I asked where my fears began. When I first started to doubt my truth. To doubt my voice. To feel nervous about speaking up and fearful of other people’s reactions. And the Goddesses showed me. As I sang, I retreated into my past. All of a sudden I was four years old again. Telling my mother that my grandfather had touched me. And I saw the cover up ensue. The hush hush of the situation. I never had a voice. I continued to see him. Throughout my whole childhood. They knew I was telling the truth, they believed me but they didn’t protect me. They failed me. Over and over. Mum, Dad - why did you let me see him again? Why was my voice not truly heard? The silence of it all was disgusting. The ignorance. The elephant in the room. I never got the chance to scream ‘how dare you’ at him. My voice, my sweet voice was suppressed. My truth vanquished. I grew up so confused. And I wept in that room tonight as the music swirled around me. I let go. My repressions bubbled out of me into a safe, warm space.
And that was the beginning of it all. Where I slowly suffocated myself from my truth. My feelings felt weak compared to others. I was frightened of the consequences of what I said. I felt pathetic. So unconfidence flourished. I put myself down psychologically and repressed my ideas. Other people felt more powerful.

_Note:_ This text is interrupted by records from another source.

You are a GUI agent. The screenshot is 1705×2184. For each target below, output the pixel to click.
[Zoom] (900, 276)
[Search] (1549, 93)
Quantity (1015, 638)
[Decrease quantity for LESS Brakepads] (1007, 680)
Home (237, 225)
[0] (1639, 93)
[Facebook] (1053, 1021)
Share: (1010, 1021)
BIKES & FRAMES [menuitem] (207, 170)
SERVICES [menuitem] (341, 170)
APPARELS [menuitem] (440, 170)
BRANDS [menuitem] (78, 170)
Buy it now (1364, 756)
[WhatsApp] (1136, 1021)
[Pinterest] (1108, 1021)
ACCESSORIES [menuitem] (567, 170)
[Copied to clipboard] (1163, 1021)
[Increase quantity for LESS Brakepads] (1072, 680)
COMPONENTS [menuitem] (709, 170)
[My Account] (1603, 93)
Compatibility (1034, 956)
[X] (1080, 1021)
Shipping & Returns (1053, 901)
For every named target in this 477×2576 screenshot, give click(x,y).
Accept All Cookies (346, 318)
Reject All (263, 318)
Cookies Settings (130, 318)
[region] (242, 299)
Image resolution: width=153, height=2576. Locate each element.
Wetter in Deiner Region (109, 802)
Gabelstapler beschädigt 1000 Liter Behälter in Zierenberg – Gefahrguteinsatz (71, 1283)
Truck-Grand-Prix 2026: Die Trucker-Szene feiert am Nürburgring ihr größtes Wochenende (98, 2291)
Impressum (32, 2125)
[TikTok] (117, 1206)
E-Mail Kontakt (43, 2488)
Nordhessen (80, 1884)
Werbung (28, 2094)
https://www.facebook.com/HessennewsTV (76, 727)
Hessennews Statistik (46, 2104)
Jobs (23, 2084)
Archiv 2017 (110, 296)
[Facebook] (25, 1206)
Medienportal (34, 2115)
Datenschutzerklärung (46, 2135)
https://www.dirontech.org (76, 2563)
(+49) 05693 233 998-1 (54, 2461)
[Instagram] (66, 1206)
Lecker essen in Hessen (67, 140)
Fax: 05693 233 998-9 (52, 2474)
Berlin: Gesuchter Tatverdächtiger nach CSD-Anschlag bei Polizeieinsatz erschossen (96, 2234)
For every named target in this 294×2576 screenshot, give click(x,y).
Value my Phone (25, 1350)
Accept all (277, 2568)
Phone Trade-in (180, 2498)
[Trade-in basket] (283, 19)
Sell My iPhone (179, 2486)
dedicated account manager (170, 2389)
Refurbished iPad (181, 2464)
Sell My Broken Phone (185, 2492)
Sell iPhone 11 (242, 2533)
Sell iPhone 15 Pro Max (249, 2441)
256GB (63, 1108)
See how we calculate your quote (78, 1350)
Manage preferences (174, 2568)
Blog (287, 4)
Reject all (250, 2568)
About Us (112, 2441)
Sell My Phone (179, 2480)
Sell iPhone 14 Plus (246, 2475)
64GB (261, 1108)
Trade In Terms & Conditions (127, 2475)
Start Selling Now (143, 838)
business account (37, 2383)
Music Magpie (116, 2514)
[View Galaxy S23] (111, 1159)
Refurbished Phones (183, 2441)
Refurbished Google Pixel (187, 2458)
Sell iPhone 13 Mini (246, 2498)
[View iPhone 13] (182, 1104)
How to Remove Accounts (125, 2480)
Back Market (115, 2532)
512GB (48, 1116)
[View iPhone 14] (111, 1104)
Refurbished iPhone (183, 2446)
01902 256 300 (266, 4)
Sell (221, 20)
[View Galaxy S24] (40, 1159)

Tonight as I sang I made a declaration to my younger self that I was here to protect her. I couldn’t back then, but from now on I’d do everything I could to protect her and myself from harm. I will do what I want, when want. I will say what I want, when I want. I will speak up even if people end up not liking me. I will not allow other people to abuse me. I am not here to be liked. I am here to speak my truth. I will not be walked over again.
Tonight I sang to the divine feminine. In the Hindu tradition, this time of year is a celebration to the many deities of the feminine. It’s called Navratri. I slayed my demons and began anew with the help of some powerful Goddesses. I healed my essence. I am stronger now. Yeah!
I have a voice. I am worthy. I am not afraid.